Dans un style « primaire », ses crânes et ses mille-pattes qui se chevauchent à l’infini sont reconnaissables au premier coup d’œil. Portrait d’un autodidacte venu de la scène du graff.
Entre Madrid et Londres, Deno exerce ses talents de tatoueurs depuis 17 ans. Désormais reconnu pour sa patte graphique, l’artiste aime la ligne épaisse et la simplicité des motifs. Dans un style « primaire », ses crânes et ses mille-pattes qui se chevauchent à l’infini sont reconnaissables au premier coup d’œil. Portrait d’un autodidacte venu de la scène du graff.
Texte : Alexandra Bay
Bonjour Deno, peux-tu te présenter ?
Deno : Je m’appelle Deno.

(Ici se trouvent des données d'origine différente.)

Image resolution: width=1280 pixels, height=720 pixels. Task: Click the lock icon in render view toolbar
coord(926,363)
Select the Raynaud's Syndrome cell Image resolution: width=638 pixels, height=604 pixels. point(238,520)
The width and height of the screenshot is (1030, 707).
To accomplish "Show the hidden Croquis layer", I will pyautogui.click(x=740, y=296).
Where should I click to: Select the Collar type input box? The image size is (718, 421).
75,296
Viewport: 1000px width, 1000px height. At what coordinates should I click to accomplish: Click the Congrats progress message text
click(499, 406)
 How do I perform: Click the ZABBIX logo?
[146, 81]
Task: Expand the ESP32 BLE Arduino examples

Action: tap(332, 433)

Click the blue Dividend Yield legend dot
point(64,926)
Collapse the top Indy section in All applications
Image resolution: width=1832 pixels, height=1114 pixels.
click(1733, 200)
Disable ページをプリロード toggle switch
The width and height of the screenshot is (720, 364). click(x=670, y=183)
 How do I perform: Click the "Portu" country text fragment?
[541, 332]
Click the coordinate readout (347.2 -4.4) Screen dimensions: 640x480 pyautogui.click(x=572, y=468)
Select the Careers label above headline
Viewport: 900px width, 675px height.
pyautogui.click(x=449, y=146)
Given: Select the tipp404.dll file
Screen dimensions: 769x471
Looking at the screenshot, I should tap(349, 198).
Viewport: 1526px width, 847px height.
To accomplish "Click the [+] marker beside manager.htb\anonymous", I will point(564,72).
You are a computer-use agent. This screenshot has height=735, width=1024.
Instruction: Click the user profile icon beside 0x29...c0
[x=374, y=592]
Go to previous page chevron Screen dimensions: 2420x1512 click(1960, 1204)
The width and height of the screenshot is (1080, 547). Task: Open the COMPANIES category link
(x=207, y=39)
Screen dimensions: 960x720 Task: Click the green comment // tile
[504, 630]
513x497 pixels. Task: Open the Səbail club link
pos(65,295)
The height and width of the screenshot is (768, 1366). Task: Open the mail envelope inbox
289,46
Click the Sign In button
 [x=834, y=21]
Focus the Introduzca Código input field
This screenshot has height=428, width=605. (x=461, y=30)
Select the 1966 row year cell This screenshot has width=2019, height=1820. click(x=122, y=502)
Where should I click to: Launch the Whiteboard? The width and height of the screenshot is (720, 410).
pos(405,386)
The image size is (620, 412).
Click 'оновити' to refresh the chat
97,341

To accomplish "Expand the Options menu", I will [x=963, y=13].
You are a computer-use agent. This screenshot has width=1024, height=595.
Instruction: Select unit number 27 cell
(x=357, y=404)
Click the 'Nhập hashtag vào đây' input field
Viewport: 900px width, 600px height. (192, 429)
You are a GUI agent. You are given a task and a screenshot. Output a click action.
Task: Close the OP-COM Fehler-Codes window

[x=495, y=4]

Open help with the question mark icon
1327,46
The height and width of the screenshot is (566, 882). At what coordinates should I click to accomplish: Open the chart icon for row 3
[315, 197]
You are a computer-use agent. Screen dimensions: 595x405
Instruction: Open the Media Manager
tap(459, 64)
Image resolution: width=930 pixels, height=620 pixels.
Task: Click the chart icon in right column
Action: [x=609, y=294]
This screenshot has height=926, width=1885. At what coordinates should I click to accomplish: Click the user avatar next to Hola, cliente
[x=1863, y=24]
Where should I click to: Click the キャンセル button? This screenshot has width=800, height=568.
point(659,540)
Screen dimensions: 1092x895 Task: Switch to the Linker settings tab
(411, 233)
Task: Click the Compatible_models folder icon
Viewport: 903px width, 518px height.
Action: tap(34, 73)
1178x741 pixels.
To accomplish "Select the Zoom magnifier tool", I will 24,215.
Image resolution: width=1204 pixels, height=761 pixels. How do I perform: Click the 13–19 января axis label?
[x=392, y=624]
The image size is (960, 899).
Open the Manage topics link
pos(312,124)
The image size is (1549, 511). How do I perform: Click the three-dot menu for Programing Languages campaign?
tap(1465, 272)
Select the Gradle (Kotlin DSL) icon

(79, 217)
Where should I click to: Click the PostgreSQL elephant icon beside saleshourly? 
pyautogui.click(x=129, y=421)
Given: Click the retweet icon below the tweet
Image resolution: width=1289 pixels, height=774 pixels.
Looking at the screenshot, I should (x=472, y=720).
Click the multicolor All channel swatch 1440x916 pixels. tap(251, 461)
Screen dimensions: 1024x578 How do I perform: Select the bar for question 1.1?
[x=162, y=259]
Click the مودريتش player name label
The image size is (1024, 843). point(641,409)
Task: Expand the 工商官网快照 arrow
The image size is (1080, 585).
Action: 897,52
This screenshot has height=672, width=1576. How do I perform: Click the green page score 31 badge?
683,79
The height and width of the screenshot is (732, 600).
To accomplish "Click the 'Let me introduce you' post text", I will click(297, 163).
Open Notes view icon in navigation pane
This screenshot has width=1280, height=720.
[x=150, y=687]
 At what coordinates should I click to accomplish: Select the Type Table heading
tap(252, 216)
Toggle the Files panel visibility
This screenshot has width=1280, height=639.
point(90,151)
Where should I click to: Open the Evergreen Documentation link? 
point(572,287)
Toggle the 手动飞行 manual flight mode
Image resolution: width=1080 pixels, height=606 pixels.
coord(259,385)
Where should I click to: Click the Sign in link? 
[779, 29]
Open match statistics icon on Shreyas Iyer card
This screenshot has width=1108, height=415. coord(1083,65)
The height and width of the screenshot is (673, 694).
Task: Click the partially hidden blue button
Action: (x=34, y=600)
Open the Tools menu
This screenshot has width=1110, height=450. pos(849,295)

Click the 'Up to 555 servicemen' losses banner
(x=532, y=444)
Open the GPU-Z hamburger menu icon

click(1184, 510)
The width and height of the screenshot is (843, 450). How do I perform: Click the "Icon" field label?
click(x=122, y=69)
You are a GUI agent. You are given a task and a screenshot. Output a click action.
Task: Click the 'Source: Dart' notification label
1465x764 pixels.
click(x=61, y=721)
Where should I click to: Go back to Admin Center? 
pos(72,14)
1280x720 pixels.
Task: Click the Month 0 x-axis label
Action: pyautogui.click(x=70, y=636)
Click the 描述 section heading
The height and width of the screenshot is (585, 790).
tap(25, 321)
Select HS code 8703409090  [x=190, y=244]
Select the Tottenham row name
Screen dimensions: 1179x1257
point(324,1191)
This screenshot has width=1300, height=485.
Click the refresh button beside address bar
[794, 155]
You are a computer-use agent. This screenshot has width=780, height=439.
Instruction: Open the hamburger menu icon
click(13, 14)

Je suis né en 1977 à Madrid ; plus exactement à Coslada, une banlieue madrilène. J’y ai rencontré mes amis et partenaires de la scène du graff.
Quel est ton parcours artistique ?
Deno : Je n’ai pas suivi d’études artistiques, mais j’ai toujours dessiné depuis que je suis enfant. Quand j’avais 12 ans, je pratiquais le graffiti. Je taguais et je peignais aussi avec des bombes aérosols sur les murs et les trains. Mon équipe de graffeurs était le Kr2, un crew désormais légendaire à Madrid. En 1995, j’ai beaucoup voyagé dans des villes où le graff était présent comme à New-York, Hambourg, Amsterdam, Paris, San Francisco, Stockholm et la majeure partie des grandes villes européennes.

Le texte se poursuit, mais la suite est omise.